Put the part of the material that opens with the line containing "You are a computer-use" and closes with the line containing "tap(1299, 259)" into a JSON list of strings, one string per line, including both of those lines and leaving out blank lines.

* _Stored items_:
--- Start ---

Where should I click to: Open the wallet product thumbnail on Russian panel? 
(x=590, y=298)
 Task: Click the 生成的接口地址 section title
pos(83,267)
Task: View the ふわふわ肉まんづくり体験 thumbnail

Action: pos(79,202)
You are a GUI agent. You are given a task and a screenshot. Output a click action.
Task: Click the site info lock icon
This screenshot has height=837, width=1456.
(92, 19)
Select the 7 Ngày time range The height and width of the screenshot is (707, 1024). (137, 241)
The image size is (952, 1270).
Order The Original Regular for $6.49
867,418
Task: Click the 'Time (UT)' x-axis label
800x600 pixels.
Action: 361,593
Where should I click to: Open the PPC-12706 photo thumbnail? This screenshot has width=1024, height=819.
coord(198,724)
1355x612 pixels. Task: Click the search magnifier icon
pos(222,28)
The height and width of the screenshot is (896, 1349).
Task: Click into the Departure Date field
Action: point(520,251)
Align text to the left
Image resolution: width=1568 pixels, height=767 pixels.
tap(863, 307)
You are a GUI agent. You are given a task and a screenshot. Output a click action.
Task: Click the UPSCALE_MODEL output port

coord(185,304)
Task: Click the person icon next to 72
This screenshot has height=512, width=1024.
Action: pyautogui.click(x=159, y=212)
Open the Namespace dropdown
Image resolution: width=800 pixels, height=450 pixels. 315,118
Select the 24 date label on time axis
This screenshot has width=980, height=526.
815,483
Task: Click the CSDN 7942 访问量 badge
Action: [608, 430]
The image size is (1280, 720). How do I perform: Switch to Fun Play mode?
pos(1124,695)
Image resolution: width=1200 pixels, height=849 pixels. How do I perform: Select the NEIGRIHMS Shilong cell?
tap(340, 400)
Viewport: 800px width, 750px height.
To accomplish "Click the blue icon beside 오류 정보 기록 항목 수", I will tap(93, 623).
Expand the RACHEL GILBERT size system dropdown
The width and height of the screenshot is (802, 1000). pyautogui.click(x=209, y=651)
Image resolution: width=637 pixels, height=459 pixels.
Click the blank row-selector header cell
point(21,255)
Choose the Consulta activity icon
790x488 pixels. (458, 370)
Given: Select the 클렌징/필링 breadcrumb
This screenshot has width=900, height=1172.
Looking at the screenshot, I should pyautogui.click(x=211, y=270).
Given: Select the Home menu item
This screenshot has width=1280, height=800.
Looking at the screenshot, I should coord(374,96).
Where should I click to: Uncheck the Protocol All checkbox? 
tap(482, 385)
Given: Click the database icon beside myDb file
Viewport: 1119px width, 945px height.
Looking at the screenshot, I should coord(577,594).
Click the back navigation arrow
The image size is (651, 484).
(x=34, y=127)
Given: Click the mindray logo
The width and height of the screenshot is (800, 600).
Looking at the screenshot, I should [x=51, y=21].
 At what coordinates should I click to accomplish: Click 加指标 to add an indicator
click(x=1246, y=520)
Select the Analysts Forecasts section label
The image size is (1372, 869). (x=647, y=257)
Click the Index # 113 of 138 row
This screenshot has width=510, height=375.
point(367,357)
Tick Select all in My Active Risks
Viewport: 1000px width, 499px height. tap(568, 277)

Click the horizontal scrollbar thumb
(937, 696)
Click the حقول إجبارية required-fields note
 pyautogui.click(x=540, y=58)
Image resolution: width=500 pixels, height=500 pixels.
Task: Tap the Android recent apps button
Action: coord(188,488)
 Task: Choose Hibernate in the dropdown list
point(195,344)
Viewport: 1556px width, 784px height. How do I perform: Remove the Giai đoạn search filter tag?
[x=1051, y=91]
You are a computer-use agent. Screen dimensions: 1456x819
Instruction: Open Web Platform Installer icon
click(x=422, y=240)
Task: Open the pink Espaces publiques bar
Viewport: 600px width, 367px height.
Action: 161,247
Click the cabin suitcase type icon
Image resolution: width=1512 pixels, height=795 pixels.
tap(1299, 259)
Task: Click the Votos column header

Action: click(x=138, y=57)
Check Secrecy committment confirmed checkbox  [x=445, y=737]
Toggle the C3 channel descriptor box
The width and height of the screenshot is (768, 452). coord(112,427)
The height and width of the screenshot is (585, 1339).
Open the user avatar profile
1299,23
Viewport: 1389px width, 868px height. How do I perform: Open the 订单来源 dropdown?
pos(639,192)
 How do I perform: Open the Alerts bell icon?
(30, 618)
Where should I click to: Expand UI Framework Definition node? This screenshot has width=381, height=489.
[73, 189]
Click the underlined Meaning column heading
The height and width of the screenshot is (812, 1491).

--- End ---

* _THE ANSWER_:
[
  "You are a computer-use agent. Screen dimensions: 1456x819",
  "Instruction: Open Web Platform Installer icon",
  "click(x=422, y=240)",
  "Task: Open the pink Espaces publiques bar",
  "Viewport: 600px width, 367px height.",
  "Action: 161,247",
  "Click the cabin suitcase type icon",
  "Image resolution: width=1512 pixels, height=795 pixels.",
  "tap(1299, 259)"
]